One line at a time, check the entries below for the word "Task", and copy each line that has it.
[Opening Exercise materials section]
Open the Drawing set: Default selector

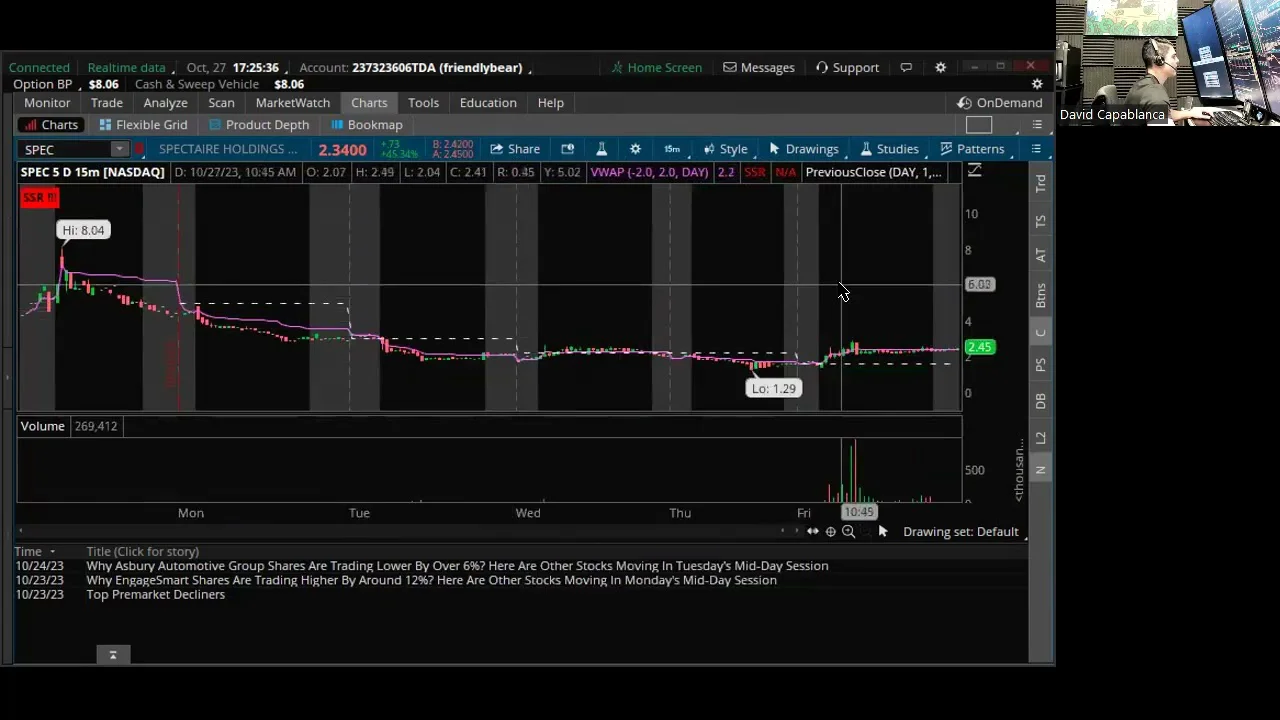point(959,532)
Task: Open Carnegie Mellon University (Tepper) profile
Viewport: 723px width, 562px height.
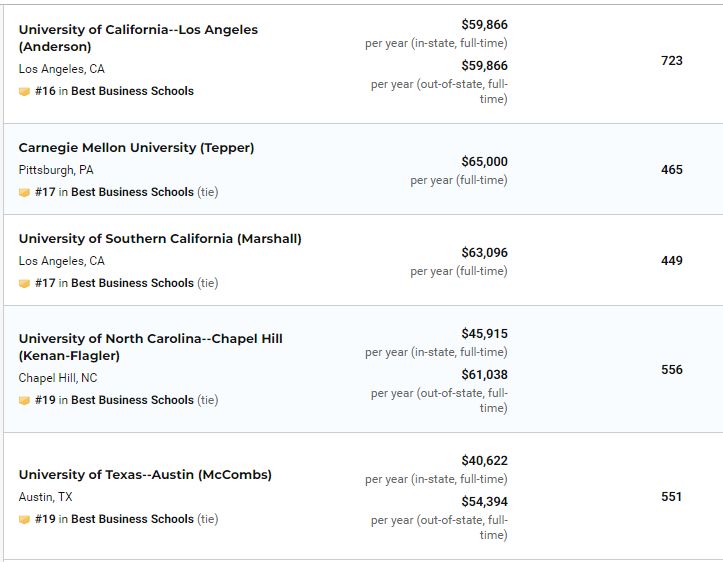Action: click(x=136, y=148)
[Closing Exercise materials section]
[Opening Exercise materials section]
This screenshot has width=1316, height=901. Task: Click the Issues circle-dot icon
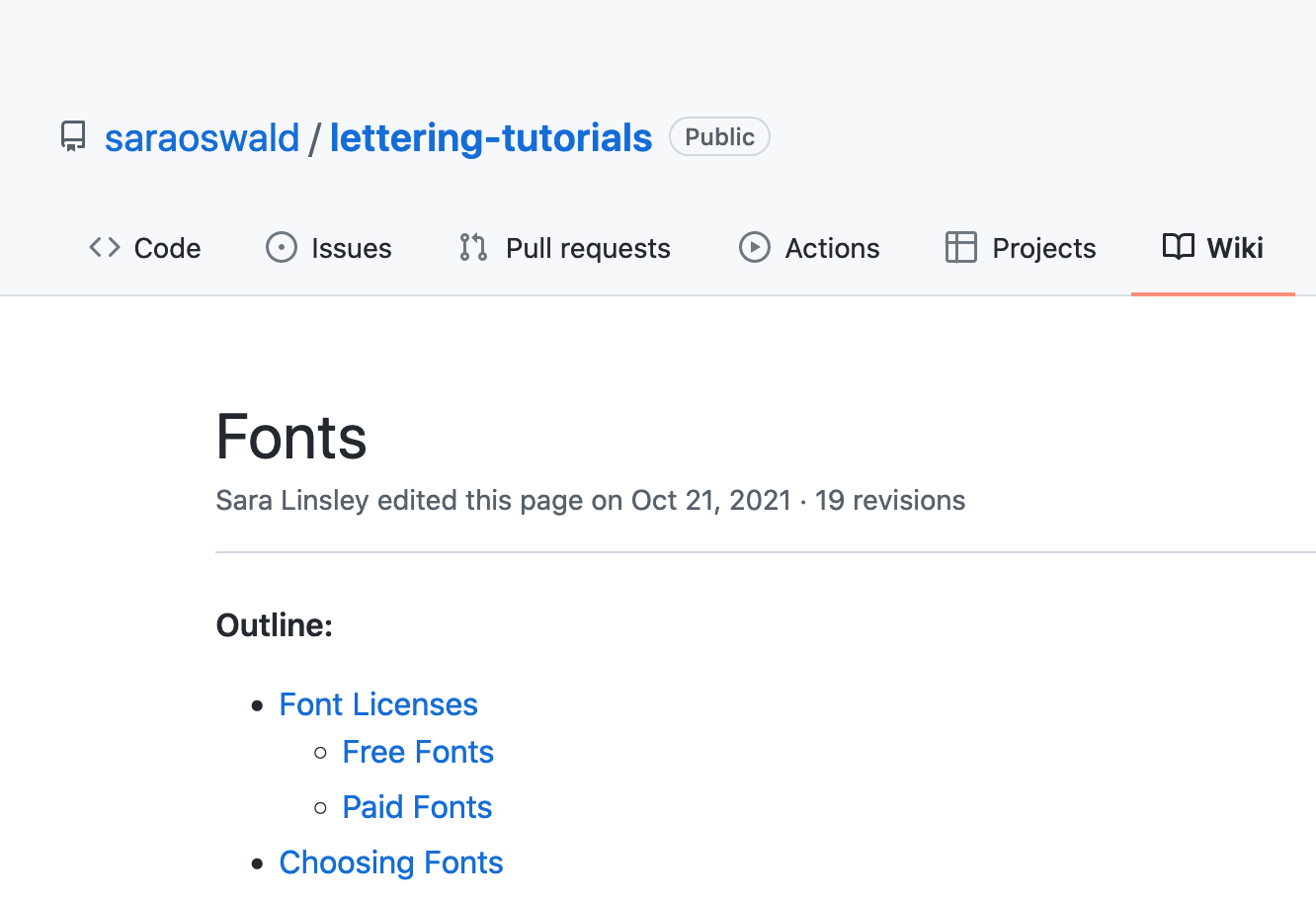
[Closing Exercise materials section]
◆ Exercise output
Task: Open Carnegie Mellon University (Tepper) profile
This screenshot has width=1316, height=901. Task: Click the Issues circle-dot icon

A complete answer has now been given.